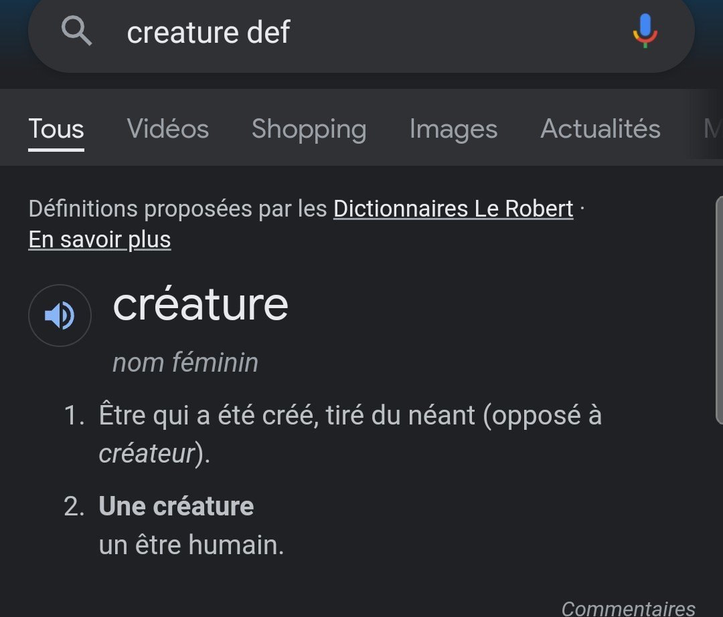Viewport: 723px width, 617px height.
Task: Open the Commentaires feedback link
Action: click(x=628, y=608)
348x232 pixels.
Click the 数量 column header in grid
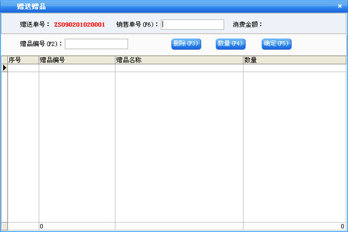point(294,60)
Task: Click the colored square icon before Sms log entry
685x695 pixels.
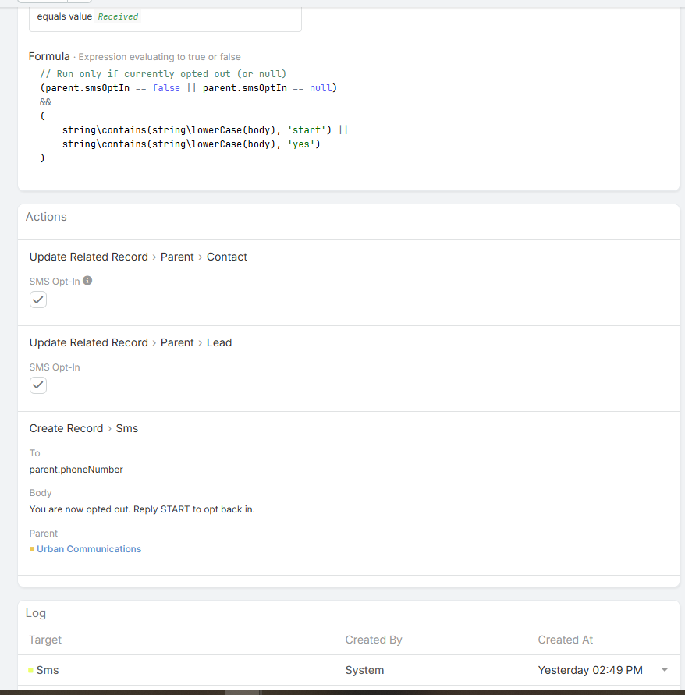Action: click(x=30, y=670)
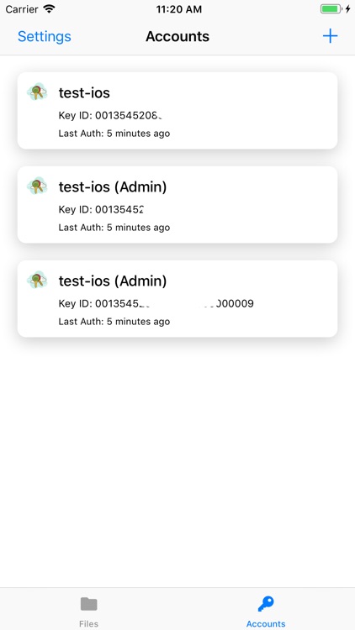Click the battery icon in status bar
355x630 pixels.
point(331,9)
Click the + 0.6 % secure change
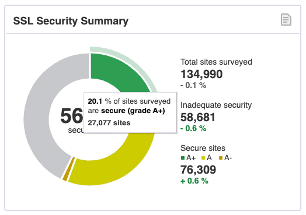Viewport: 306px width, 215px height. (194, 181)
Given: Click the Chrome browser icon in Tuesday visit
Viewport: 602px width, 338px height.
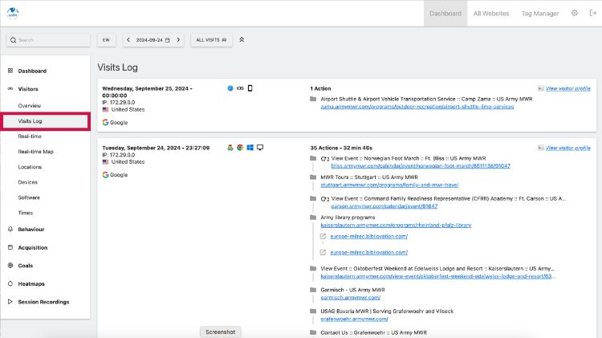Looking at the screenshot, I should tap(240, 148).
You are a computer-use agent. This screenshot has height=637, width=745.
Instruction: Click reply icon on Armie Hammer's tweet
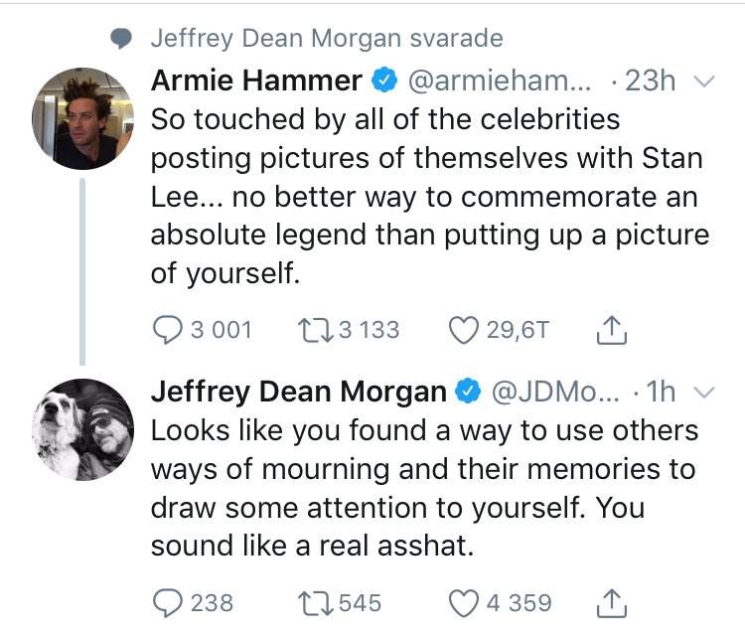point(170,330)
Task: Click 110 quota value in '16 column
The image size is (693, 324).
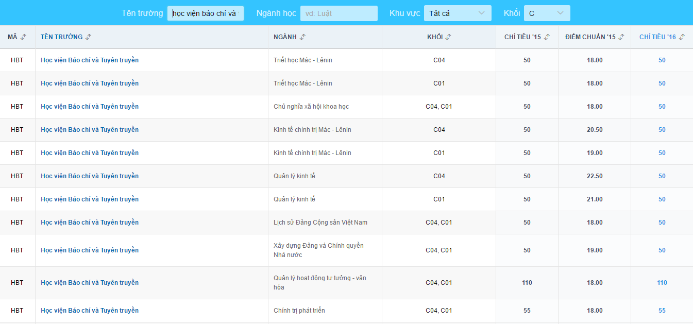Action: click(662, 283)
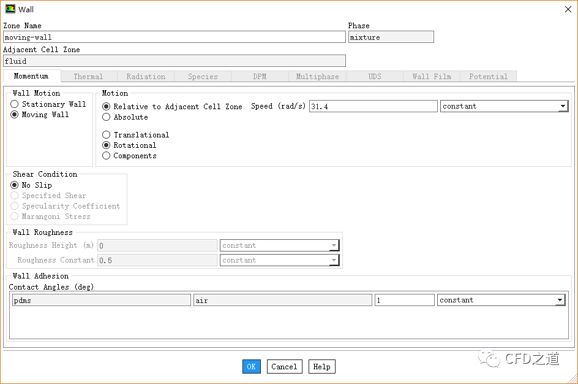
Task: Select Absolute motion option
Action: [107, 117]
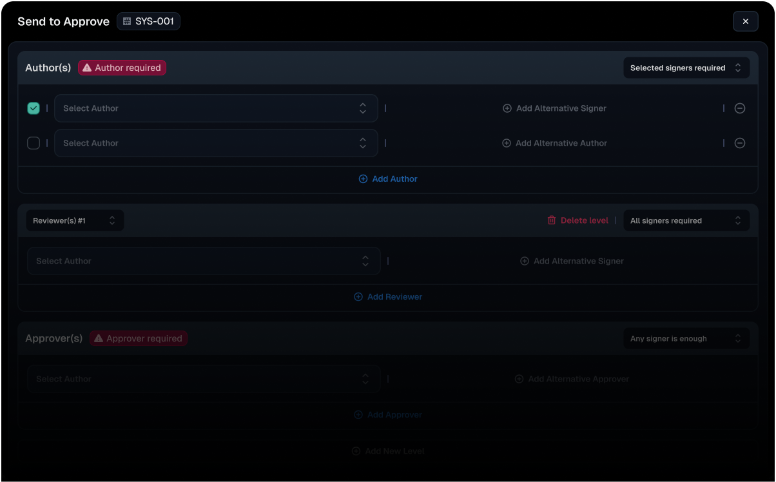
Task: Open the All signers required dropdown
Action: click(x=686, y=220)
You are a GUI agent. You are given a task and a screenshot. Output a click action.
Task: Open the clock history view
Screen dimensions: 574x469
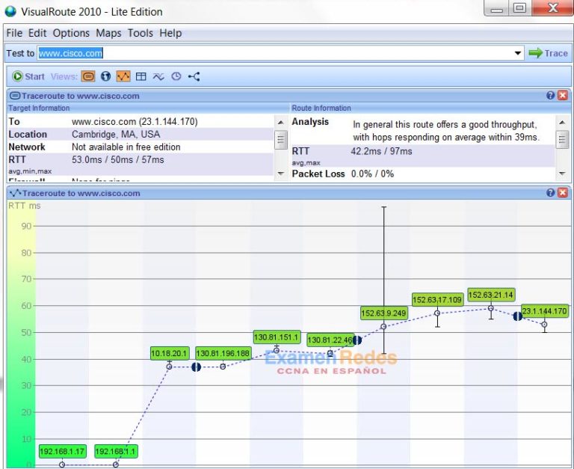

━━━━━━━━━━

### WHAT YOU NEED TO DO
All that is required is an exact reproduction of the lines from the one containing "348x232 pixels." to the final line of the listing above, pictures omitted.

### THE COMPLETED TASK
348x232 pixels.
Click the 数量 column header in grid
point(294,60)
Task: Click the colored square icon before Sms log entry
685x695 pixels.
Action: click(x=30, y=670)
Click the battery icon in status bar
355x630 pixels.
point(331,9)
Click the + 0.6 % secure change
Viewport: 306px width, 215px height. (194, 181)
Given: Click the Chrome browser icon in Tuesday visit
Viewport: 602px width, 338px height.
Looking at the screenshot, I should tap(240, 148).
You are a computer-use agent. This screenshot has height=637, width=745.
Instruction: Click reply icon on Armie Hammer's tweet
point(170,330)
Task: Click 110 quota value in '16 column
The image size is (693, 324).
Action: click(662, 283)
Task: Select Absolute motion option
Action: [107, 117]
Task: Open the All signers required dropdown
Action: click(x=686, y=220)
You are a GUI agent. You are given a task and a screenshot. Output a click action.
Task: Open the clock history view
Screen dimensions: 574x469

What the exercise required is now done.